**Entries on where items appear**:
┌──
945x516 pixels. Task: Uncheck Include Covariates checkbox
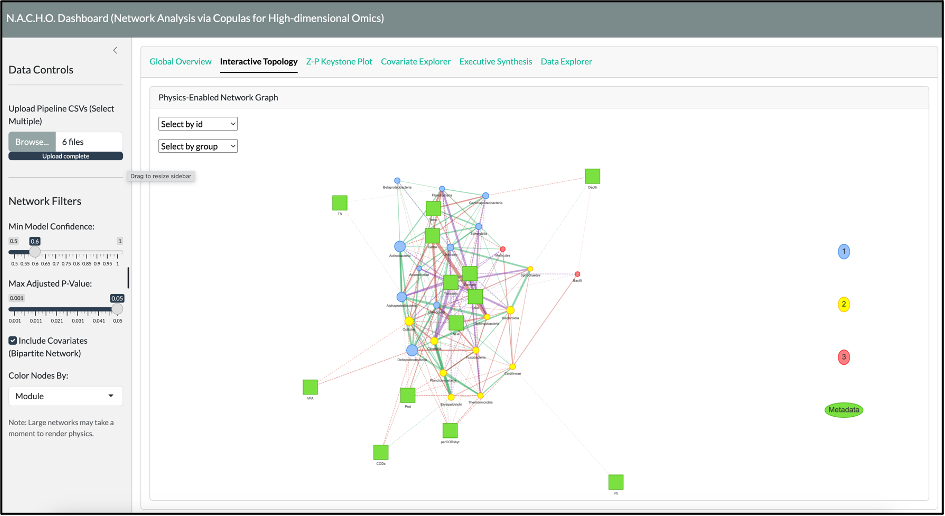[13, 341]
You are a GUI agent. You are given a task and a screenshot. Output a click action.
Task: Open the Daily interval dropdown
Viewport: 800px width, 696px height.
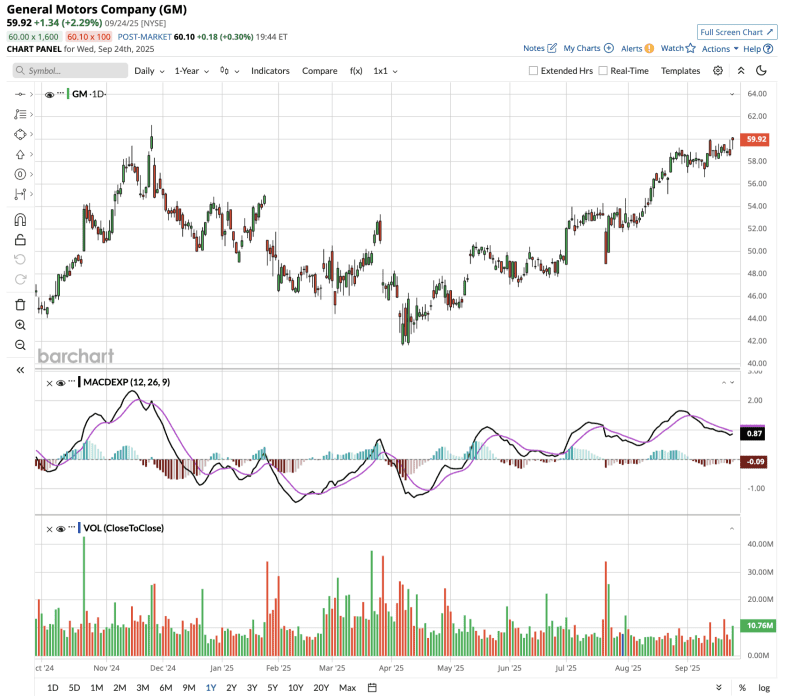click(149, 71)
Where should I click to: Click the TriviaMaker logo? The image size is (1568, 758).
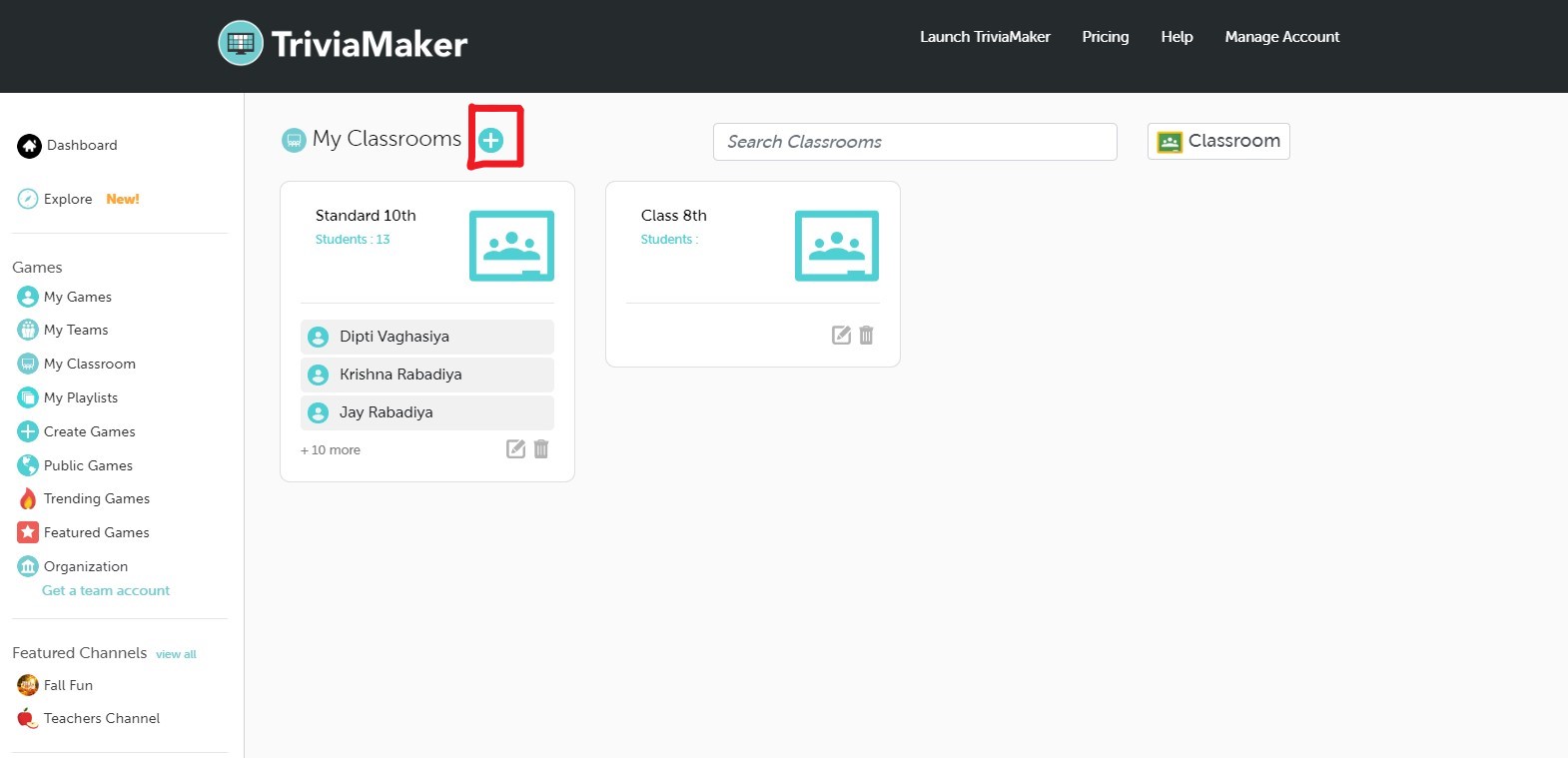[343, 43]
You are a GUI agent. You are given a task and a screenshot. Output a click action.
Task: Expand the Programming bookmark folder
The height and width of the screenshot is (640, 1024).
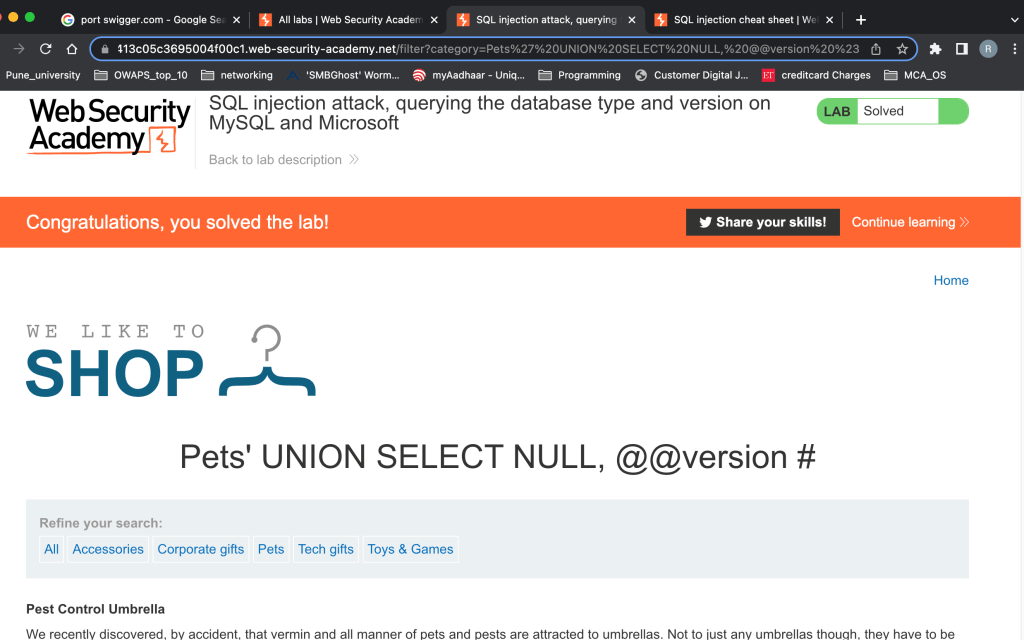(579, 75)
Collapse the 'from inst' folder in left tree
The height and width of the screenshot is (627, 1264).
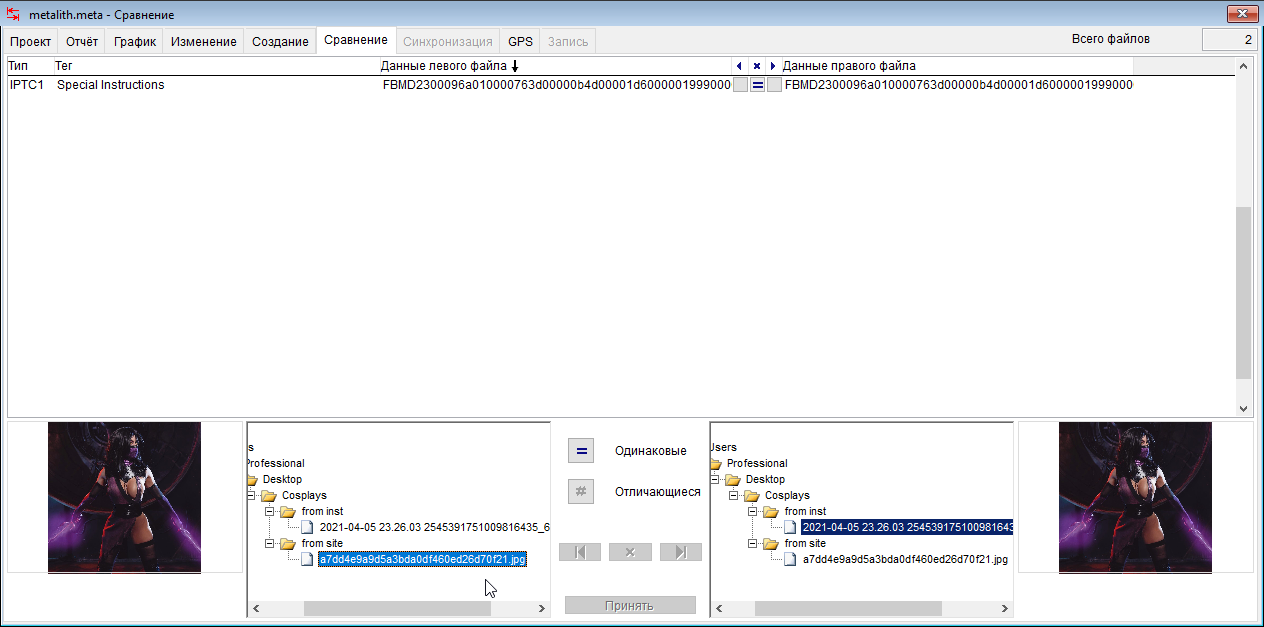click(x=270, y=512)
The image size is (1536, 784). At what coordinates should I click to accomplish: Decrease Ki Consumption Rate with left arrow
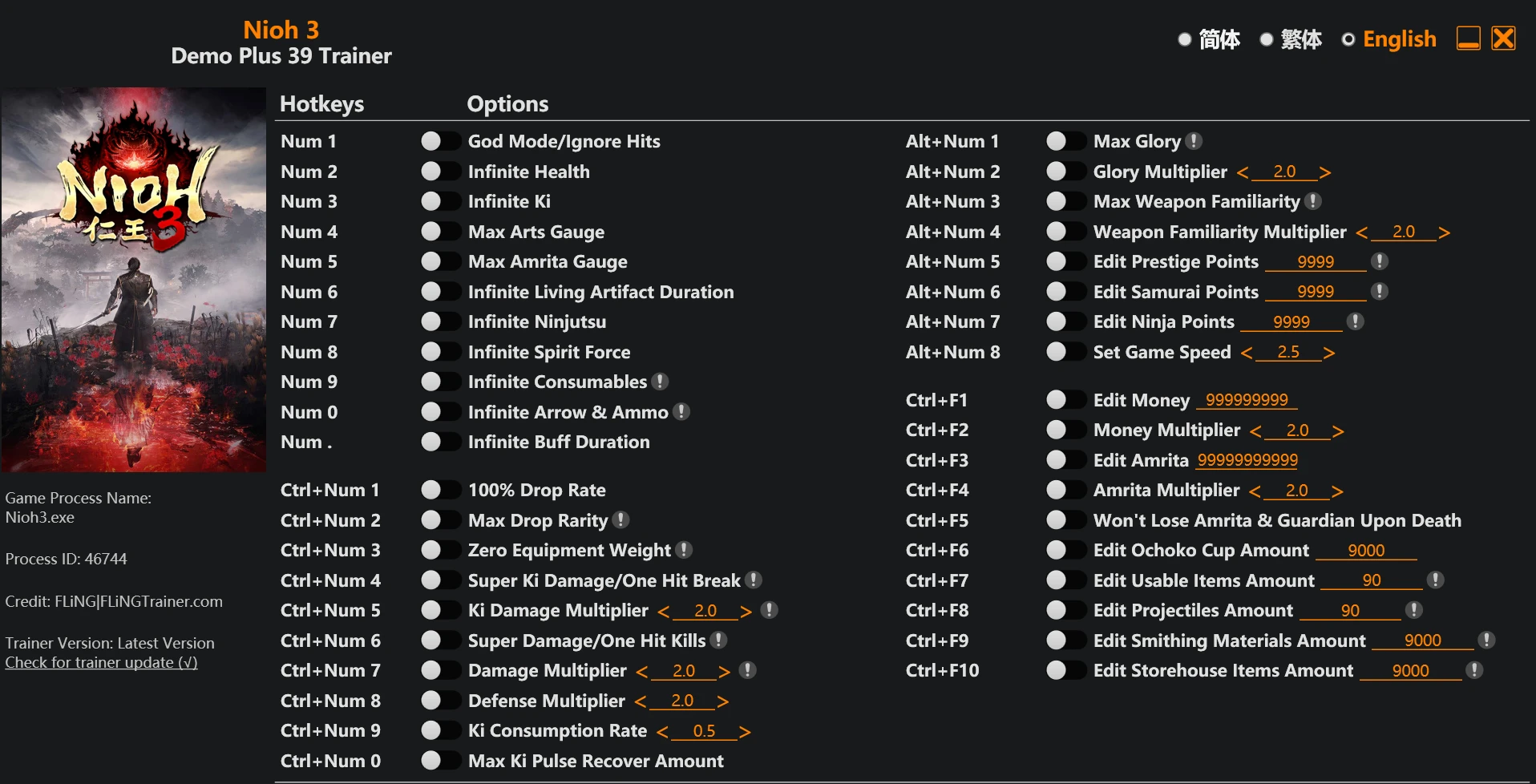662,732
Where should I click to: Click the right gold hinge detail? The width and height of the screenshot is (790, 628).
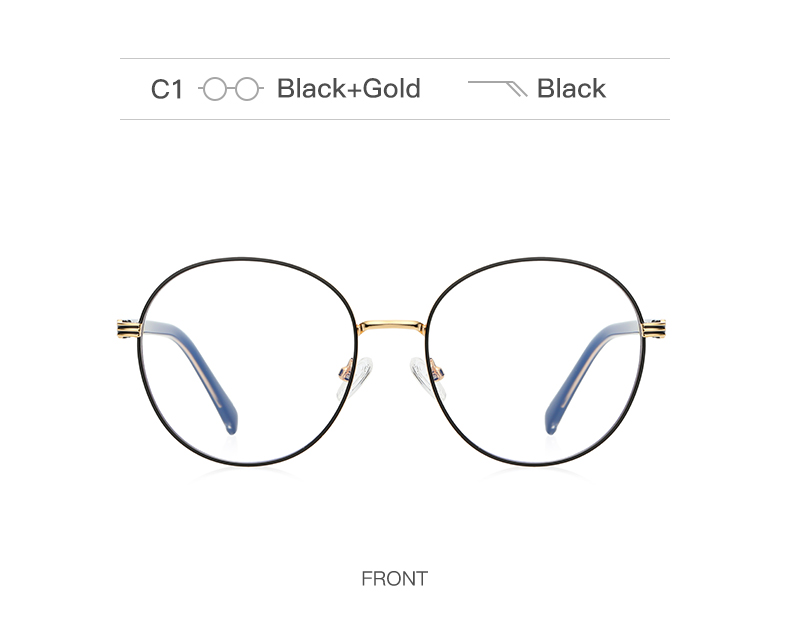coord(653,329)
└──
**Exercise objective**: Please write out all of the entries above again, requests included, with every coordinate in the answers scaled by 0.7 and rounded to a whole number (halves round up). Leave the pictures out of your answer.

**Task solution**:
945x516 pixels. Task: Uncheck Include Covariates checkbox
[9, 239]
You are a GUI agent. You are given a task and a screenshot. Output a click action.
Task: Open the Daily interval dropdown
Viewport: 800px width, 696px height.
click(104, 50)
Where should I click to: Click the TriviaMaker logo? The image size is (1568, 758).
[240, 30]
You are a GUI agent. You are given a task and a screenshot. Output a click action.
Task: Expand the Programming bookmark folder
The height and width of the screenshot is (640, 1024).
(405, 53)
Collapse the 'from inst' folder in left tree
The height and width of the screenshot is (627, 1264).
click(x=189, y=358)
The image size is (1536, 784). At what coordinates should I click to accomplish: Decrease Ki Consumption Rate with left arrow
463,512
Where should I click to: Click the right gold hinge detail? The width and height of the screenshot is (790, 628).
coord(457,230)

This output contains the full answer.